My dad uses Fun Light (a brand of Light Lemonade), which contains aspartame and acefulfam K, to kill ants. He claims that the human body can't process the artificial sweeteners and they just pass through, but that they actually are quite toxic to ants, and that ants bodies actually take it up. Trying to find out if what he said is true, I researched it a bit.

Looking around the web I have found this story in several versions:

Sucralose was discovered in 1976 by scientists from Tate & Lyle, working with researchers Leslie Hough and Shashikant Phadnis at Queen Elizabeth College (now part of King's College London).3 While researching ways to use sucrose and its synthetic derivatives, Phadnis was told to test a chlorinated sugar compound. Phadnis thought Hough asked him to 'taste' it, so he did.6 He found the compound to be exceptionally sweet.1

This is a fairly common version:

I like telling this true story since my wife is from India, and because the “discovery” of Splenda originates back to London in 1975 and a young Indian student who was doing graduate work in chemistry while studying insecticides.

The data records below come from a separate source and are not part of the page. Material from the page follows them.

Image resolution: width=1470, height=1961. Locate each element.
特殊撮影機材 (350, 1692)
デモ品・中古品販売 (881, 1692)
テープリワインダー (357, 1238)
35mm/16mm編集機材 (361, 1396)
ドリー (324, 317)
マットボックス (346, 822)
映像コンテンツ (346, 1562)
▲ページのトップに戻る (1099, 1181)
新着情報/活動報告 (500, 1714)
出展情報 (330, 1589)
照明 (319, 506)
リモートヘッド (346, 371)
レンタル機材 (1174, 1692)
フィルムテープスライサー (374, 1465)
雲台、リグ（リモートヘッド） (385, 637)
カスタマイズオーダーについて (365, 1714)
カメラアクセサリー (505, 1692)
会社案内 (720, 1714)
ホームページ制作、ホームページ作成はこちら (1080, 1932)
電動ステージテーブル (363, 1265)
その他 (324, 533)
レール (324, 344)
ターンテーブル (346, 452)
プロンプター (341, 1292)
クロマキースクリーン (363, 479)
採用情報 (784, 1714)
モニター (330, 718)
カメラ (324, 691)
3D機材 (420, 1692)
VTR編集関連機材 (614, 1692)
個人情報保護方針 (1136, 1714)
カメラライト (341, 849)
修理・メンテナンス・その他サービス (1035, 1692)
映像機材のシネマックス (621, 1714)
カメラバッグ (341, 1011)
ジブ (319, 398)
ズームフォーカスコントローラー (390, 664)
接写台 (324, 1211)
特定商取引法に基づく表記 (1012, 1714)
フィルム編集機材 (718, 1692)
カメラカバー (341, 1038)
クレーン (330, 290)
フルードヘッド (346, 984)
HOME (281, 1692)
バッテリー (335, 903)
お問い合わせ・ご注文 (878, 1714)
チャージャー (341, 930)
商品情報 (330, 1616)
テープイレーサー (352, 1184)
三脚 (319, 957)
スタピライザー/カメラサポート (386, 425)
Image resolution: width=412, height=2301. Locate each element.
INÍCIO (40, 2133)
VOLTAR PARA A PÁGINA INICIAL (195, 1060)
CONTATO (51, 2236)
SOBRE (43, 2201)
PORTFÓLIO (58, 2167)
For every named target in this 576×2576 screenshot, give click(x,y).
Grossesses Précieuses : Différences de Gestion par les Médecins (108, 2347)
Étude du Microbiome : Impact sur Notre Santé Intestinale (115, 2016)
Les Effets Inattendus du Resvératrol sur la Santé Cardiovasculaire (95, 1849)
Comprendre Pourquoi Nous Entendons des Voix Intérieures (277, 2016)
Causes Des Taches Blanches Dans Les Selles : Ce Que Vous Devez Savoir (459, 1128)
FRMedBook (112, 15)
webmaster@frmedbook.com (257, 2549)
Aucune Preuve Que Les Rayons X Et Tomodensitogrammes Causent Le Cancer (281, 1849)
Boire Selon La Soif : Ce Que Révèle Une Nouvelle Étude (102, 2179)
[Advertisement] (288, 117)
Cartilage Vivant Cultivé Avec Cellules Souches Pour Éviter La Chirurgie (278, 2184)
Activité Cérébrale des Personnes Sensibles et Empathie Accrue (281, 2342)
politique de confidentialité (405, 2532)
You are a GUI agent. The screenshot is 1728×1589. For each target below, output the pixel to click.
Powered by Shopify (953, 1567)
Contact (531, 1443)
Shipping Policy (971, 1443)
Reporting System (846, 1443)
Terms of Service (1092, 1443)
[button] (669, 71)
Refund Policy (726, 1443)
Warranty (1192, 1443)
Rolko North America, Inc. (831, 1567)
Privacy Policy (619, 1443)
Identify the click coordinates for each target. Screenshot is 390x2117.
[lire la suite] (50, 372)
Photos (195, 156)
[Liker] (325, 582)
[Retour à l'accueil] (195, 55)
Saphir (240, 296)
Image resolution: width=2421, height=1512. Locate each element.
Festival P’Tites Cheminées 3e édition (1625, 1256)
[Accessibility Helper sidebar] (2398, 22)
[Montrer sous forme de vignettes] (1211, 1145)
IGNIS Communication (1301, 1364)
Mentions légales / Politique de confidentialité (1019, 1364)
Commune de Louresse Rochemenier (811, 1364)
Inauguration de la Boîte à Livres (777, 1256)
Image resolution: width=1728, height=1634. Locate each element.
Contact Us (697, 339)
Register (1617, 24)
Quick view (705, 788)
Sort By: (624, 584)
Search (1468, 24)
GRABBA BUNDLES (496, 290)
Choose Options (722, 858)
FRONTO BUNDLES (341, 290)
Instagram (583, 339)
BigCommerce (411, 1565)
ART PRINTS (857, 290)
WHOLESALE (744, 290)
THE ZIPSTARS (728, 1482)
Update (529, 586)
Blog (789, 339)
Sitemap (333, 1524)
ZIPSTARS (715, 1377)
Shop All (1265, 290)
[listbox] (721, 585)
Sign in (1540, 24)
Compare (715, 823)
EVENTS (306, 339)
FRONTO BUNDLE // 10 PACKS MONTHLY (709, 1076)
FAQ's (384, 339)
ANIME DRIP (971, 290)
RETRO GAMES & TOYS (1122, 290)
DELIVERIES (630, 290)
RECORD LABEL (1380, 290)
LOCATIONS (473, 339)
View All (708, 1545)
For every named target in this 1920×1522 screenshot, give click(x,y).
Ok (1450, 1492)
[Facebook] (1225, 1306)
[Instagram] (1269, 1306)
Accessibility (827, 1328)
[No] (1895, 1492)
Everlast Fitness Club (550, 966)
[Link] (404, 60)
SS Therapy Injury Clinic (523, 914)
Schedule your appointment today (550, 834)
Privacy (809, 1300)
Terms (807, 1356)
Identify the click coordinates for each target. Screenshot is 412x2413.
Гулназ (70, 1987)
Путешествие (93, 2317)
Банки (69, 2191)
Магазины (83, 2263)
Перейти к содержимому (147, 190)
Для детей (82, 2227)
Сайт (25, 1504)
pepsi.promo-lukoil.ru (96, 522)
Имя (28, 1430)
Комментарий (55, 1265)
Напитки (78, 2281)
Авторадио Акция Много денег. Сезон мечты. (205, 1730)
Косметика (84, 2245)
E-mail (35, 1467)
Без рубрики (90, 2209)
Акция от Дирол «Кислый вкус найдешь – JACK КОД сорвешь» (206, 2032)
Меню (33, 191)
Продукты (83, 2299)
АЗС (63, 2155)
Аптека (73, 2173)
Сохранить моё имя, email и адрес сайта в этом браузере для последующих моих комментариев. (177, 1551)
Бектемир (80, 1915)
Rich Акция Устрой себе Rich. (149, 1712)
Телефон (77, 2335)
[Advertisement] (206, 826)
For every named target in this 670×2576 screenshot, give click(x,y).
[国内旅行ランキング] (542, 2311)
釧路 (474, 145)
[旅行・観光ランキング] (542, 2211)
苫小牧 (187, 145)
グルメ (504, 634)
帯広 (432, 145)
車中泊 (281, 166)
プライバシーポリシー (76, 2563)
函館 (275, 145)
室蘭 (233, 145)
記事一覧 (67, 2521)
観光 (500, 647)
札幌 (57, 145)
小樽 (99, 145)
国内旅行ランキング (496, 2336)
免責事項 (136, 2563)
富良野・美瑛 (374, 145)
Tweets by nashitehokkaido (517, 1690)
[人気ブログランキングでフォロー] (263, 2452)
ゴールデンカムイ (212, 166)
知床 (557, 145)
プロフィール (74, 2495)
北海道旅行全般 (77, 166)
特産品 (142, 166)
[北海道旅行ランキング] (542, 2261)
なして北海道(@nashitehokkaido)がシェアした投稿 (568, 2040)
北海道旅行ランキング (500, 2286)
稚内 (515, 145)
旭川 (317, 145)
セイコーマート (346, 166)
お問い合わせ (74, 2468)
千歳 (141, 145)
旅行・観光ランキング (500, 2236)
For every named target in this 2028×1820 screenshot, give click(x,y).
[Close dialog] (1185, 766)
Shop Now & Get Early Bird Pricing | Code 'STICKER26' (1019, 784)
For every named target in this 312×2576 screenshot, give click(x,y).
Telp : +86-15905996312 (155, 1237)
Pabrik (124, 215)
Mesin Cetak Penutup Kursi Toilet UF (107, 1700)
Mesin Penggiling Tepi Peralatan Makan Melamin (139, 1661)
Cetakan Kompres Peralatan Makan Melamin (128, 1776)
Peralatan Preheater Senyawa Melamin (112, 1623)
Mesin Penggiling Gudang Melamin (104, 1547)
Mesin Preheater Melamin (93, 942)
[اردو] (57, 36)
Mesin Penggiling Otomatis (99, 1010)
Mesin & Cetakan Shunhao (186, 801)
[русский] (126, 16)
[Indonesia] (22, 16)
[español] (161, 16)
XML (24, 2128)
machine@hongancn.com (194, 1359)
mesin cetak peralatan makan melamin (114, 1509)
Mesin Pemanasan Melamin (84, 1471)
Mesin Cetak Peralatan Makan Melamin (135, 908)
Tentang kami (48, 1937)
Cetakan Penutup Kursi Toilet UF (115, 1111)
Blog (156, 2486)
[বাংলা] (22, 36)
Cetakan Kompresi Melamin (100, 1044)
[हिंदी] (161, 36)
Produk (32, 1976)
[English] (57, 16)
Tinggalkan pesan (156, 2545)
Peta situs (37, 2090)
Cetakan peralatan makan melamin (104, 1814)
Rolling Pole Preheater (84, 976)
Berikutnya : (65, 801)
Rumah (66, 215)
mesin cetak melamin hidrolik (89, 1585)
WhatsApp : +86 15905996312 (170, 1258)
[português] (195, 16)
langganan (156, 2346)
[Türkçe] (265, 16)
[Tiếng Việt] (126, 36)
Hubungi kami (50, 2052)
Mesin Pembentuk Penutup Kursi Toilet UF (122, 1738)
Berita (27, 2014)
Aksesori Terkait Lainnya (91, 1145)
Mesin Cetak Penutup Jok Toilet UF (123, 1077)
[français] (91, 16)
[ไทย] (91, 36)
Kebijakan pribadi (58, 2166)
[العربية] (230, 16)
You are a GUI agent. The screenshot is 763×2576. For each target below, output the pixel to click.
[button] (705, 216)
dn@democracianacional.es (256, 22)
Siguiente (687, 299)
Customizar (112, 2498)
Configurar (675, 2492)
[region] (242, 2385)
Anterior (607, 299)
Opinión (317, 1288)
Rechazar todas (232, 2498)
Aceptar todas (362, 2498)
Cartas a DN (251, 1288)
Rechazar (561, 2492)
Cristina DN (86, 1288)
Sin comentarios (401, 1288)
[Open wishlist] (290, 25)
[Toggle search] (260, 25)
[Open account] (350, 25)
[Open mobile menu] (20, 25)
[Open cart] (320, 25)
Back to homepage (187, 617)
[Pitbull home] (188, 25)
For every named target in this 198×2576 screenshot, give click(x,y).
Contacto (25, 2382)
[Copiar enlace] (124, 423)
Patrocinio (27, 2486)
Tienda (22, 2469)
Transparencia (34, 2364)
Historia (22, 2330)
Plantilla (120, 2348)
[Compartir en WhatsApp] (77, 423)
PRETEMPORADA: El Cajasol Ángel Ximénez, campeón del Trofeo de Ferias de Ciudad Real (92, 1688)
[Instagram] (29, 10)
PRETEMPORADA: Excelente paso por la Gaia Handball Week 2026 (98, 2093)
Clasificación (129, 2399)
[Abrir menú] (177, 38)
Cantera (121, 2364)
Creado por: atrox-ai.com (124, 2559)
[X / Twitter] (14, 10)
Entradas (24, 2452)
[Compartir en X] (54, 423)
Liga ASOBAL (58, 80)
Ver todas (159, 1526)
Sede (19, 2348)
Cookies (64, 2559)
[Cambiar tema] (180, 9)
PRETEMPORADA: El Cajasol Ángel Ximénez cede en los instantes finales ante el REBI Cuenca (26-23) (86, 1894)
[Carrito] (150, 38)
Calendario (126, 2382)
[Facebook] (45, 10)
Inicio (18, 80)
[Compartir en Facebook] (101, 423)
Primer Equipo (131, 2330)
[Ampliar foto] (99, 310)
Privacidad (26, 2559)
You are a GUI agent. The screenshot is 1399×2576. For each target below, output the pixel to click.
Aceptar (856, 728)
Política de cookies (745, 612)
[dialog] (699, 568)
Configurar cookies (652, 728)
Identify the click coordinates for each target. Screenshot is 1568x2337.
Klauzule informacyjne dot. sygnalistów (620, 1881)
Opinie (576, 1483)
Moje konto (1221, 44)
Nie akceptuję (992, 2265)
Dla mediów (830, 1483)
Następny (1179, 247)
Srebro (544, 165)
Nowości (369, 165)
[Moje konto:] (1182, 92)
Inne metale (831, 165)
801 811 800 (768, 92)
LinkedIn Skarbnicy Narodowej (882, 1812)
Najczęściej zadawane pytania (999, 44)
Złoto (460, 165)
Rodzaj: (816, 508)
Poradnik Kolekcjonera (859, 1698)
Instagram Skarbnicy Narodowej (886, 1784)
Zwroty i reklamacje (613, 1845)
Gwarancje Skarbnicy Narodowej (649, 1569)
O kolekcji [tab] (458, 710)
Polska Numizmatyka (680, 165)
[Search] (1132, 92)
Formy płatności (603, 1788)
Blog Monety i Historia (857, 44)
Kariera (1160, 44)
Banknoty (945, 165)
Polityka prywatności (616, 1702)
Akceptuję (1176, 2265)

The young fellow was helping on a project of looking for ways to kill insects, when one day he mis-understood the instructions from his boss, who said to be sure to “test” his efforts. He thought the instructions were to “taste” the product, and when he did as told, imagine the surprise when he reported that this highly toxic liquid was 600 times sweeter than plain old sugar.2

Do it yourself

Saccharine and Aspartame

Artificial sweeteners are great systemic ant killers. Saccharine was discovered while research was being done to get rid of ants. Aspartame is also very effective. Because these sweeteners are soon destroyed by damp it is best to leave them powered up at various points around the house. The ants will take the sweeteners back to the nest and the nest will literally starve to death because there is no nutrition in the sweeteners but they can’t resist eating them.3

Snopes says it's wrong but there are counter-claims in the comments

User EvelynVincent says the snope article is wrong, and cites Dr Mercola

I have seen several different claims about artificial sweeteners, and how they affect ants. Some against, some for, and they are not uncommonly saying each other is wrong.

So which is it? Does any of the artificial sweeteners work as insecticide against ants?

  • acefulfam (452 Google hits) seems to be widespread misnaming of acesulfam (524000 Google hits)
    – user22865
    Commented Oct 20, 2015 at 12:53
  • Even if true, it is not a useful question. There are widely used medicines that can also be poisons in other contexts but, at the right dose, are very useful medicines (warfarin being an example as it is used both as a rodenticide and a cardiovascular drug). The dose makes the poison.
    – matt_black
    Commented Oct 20, 2015 at 21:52
  • 2
    @matt_black The kind of reasoning in this question is reminiscent of the dihydrogen monoxide joke. For example you could say that water (dihydrogen monoxide) is used as an industrial solvent and is a major constituent of acid rain. Both are true but neither demonstrate that water is an inherently dangerous substance. You can make anything sound bad if you cherry pick and accentuate and/or spin certain aspects of it.
    – GordonM
    Commented Mar 2, 2017 at 10:00

1 Answer 1


Aspartame-based Sweetener as a Strong Ant Poison: Falsifying an Urban Legend?

This scientific article suggests that it is a hoax, at least for aspartane. Ants are not attracted to it, and when forced to eat the mortality is not significantly different from the control group.